▸ **Exercise goal**: After locating the line with "The height and width of the screenshot is (923, 853)." in the data that follows, return it and every later line exactly, up to and including the line with "The width and height of the screenshot is (947, 1023).".

—————

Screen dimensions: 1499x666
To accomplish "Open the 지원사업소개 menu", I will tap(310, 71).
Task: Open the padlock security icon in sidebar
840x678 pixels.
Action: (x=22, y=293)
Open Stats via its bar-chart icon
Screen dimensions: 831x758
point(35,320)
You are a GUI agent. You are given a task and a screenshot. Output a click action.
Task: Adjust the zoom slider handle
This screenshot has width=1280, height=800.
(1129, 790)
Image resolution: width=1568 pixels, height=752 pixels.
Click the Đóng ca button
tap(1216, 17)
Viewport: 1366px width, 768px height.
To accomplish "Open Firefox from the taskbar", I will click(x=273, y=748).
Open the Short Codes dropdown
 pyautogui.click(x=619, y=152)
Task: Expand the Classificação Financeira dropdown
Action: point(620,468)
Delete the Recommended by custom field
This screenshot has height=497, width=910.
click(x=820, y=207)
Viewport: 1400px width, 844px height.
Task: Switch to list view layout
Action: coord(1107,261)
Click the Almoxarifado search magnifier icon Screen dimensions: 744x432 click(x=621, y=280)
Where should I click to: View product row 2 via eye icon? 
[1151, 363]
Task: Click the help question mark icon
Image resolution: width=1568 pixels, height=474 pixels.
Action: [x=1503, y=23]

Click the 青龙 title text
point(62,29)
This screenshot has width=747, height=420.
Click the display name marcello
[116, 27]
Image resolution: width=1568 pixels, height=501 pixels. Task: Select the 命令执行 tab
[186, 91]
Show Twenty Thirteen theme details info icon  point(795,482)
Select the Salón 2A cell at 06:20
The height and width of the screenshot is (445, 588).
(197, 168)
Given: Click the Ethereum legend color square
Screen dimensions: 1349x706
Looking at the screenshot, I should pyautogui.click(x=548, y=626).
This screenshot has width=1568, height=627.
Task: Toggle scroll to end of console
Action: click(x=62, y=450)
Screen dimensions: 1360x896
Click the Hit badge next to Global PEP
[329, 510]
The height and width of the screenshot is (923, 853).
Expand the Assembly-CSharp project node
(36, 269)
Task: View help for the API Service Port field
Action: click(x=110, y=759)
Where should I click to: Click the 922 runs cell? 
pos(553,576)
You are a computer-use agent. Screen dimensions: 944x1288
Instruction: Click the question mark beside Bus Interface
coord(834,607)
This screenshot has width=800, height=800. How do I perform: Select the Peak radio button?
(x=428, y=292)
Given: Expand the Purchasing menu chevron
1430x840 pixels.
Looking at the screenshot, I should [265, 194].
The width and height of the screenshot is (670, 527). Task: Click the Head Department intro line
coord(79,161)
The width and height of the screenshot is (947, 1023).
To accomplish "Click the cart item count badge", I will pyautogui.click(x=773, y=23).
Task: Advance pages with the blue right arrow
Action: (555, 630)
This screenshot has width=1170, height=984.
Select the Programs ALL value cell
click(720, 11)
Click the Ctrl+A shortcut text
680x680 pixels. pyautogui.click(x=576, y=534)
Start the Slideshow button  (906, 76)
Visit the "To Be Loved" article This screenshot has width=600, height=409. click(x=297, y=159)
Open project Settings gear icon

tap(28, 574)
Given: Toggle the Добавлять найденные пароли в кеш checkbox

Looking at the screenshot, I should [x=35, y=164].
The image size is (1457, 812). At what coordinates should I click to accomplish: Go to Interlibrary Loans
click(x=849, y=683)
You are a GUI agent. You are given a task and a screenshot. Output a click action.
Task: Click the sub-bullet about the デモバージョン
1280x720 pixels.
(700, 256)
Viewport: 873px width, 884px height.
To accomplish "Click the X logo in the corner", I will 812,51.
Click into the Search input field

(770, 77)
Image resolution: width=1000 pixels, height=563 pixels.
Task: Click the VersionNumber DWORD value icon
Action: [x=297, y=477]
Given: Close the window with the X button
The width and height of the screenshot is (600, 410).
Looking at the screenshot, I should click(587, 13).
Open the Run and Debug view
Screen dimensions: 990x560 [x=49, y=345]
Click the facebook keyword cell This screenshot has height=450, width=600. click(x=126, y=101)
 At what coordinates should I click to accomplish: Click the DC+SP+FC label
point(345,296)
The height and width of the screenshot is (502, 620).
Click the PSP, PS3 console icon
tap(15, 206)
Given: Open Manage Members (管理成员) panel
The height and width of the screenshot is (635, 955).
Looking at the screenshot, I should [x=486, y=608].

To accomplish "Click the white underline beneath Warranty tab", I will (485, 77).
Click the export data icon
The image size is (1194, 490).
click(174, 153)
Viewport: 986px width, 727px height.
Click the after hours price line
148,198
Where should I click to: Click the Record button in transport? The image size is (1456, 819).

—————

▸ **Answer box**:
The height and width of the screenshot is (923, 853).
Expand the Assembly-CSharp project node
(36, 269)
Task: View help for the API Service Port field
Action: click(x=110, y=759)
Where should I click to: Click the 922 runs cell? 
pos(553,576)
You are a computer-use agent. Screen dimensions: 944x1288
Instruction: Click the question mark beside Bus Interface
coord(834,607)
This screenshot has width=800, height=800. How do I perform: Select the Peak radio button?
(x=428, y=292)
Given: Expand the Purchasing menu chevron
1430x840 pixels.
Looking at the screenshot, I should [265, 194].
The width and height of the screenshot is (670, 527). Task: Click the Head Department intro line
coord(79,161)
The width and height of the screenshot is (947, 1023).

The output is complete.